Just over two hours before a Chinese national killed two motorcyclists, a motorist reported her "erratic" driving behaviour to police via a *555 call.

Designated Coroner Richard McElrea, of Christchurch, resumed the inquest into the deaths of Grant John Roberts, 43, of Timaru, and Dennis Michael Pederson, 54, of Tauranga in the Queenstown District Court today.

He found that Mr Roberts died as a result of cervical spine and brain injuries, while Mr Pederson died from a transection of the aorta, both on 26 November 2012, after their motorcycles collided with Kejia Zheng's rental car on State Highway 8, about 20km north of Tarras.

Forensic Crash Analyst Senior Constable Alastair Crosland, of Alexandra, said Zheng had "negligible independent driving experience" prior to the incident and "none at all" in the preceding 10 months.


Zheng obtained her Chinese driver's licence in December 2011 and within six weeks had moved to Australia to study, where she gained no driving experience.

On 24 November, Zheng flew from Sydney to Christchurch, and the next day, she hired a rental car with her Chinese licence and drove to Tekapo for the night.

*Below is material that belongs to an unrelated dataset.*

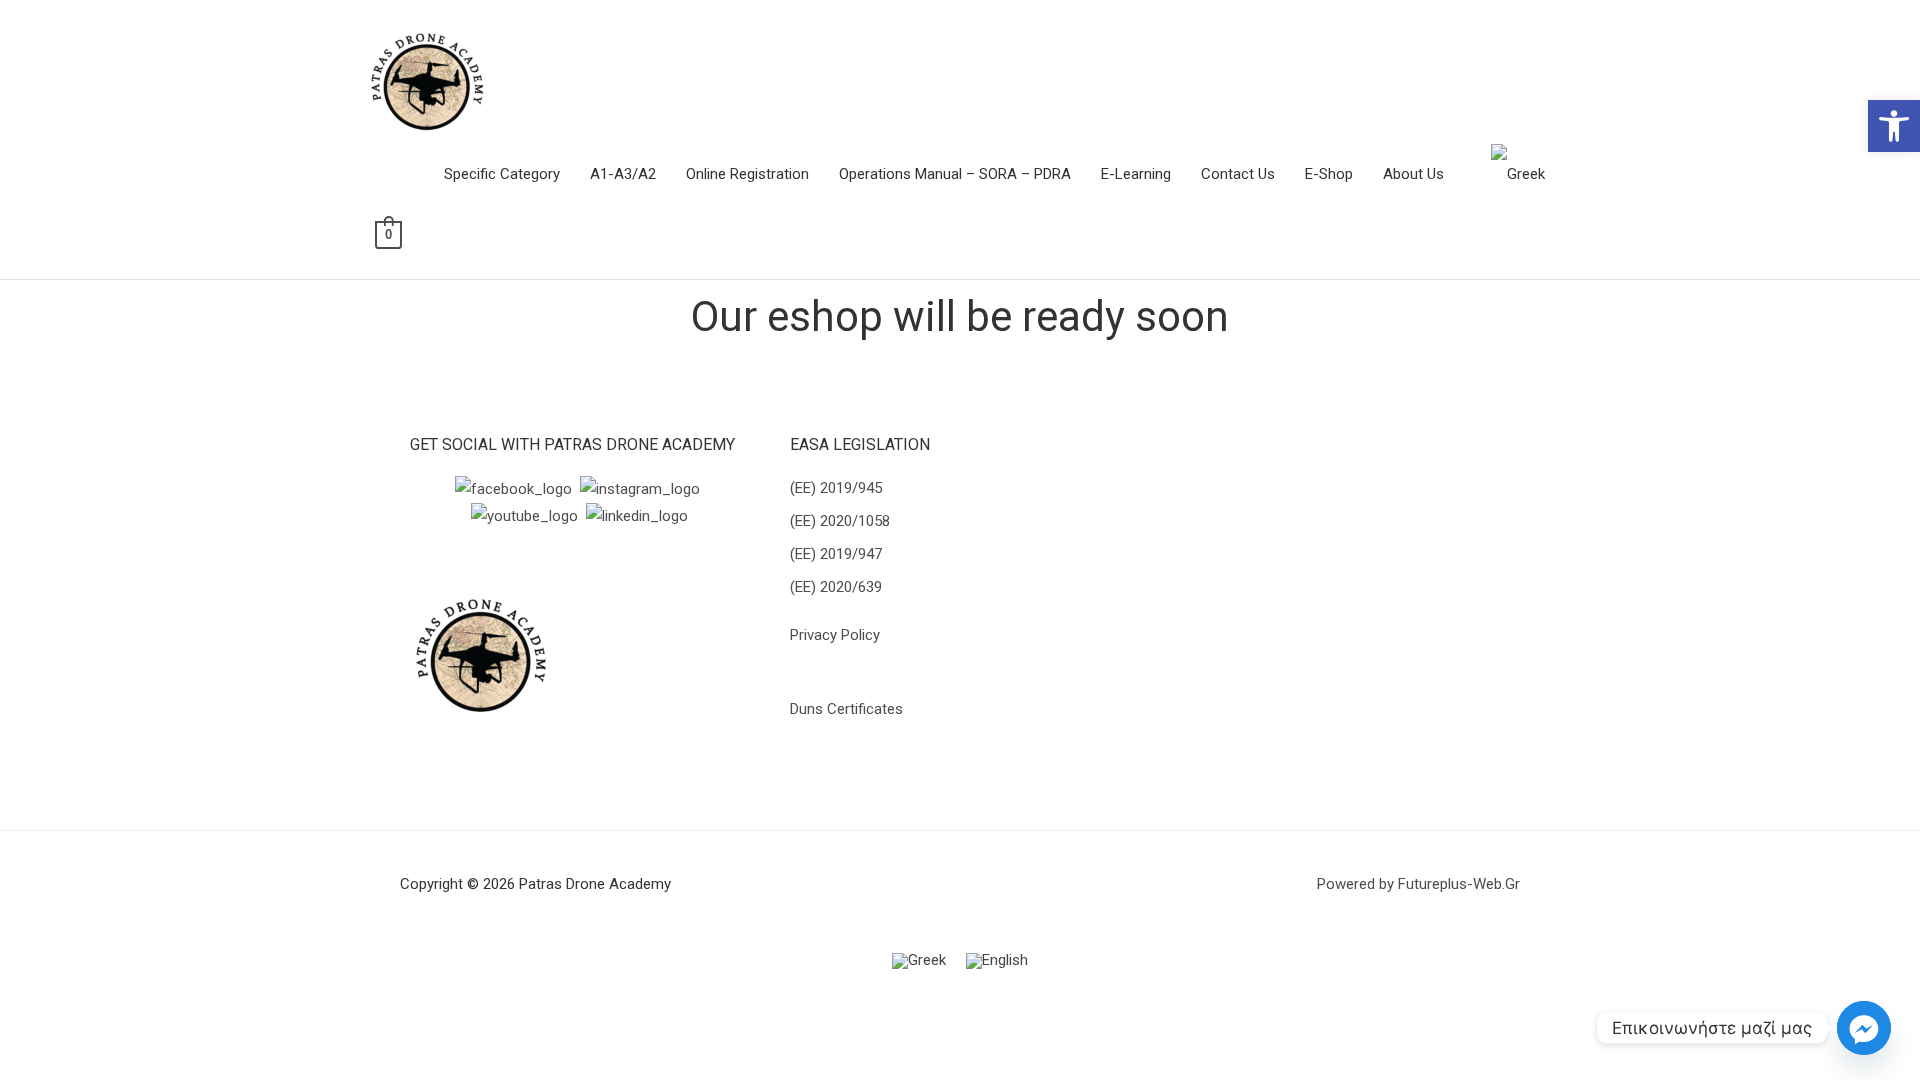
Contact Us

Zheng was travelling south from Tekapo on 26 November and was seen driving erratically by Cheryl van Opzeeland, who called police 20 minutes later.

New Zealand Police Southern Communications Centre manager Inspector Kieren Kortegast told Mr McElrea that Ms van Opzeeland called at 11.57am describing Zheng's driving behaviour.

"The complainant informed the call-taker that the vehicle was being driven in an erratic manner; she was using all of her side of the road, she was over the centre line and then back over the white line on the left of the road, passing on double yellow lines and was seen to be slowing down and then speeding up."

Ms van Opzeeland informed police that she had pulled over near Lake Pukaki.

Insp Kortegast said despite the dispatcher initially being unable to contact the Twizel Constable, he was still on route to the area four minutes and 14 seconds after the incident was reported — faster than the required time for a "Priority One" response.

However, the office was unable to locate Zheng's vehicle, likely because she had diverted from the highway at some point.


Snr Const Crosland said a second motorist later told police she had to take evasive action south of Lake Pukaki after Zheng pulled out in front of her, however, that incident was not reported at the time.

Mr Roberts and Mr Pederson were part of a group of motorcyclists who had attended the Burt Munro event in Invercargill.

The crash occurred after Zheng lost control of the vehicle and the men were unable to take evasive action.

A pillion passenger was seriously injured and another motorcyclist received minor injuries.

Snr Const Crosland said while the men's close following distance affected the outcome, it was not the cause.

Zheng told police in a statement "the car just crashed into them".

She said the road was "not very straight" and she found her vehicle on the left-side of the road so she "moved it to the middle".

Snr Const Crosland said it was probable, given Chinese driver regulations, Zheng had never operated a right-hand drive car, had never driven before on the left side of the road and had not travelled in excess of 40km/h — the speed limit on a Chinese highway.

She was later convicted in the Alexandra District Court after admitting two charges of careless driving causing death and two of careless driving causing injury, disqualified from driving for two years and ordered to pay $10,000 in emotional-harm payments.

Mr McElrea did not issue any formal findings or make any recommendations today, but said at the outset of the hearing he would be examining the regulatory background relating to the issue of driver's licences to overseas people in New Zealand.

"I will be inviting further input from the police, through the National Police headquarters, on possible legislation changes that may assist the police in dealing with situations such as have been highlighted by this particular case."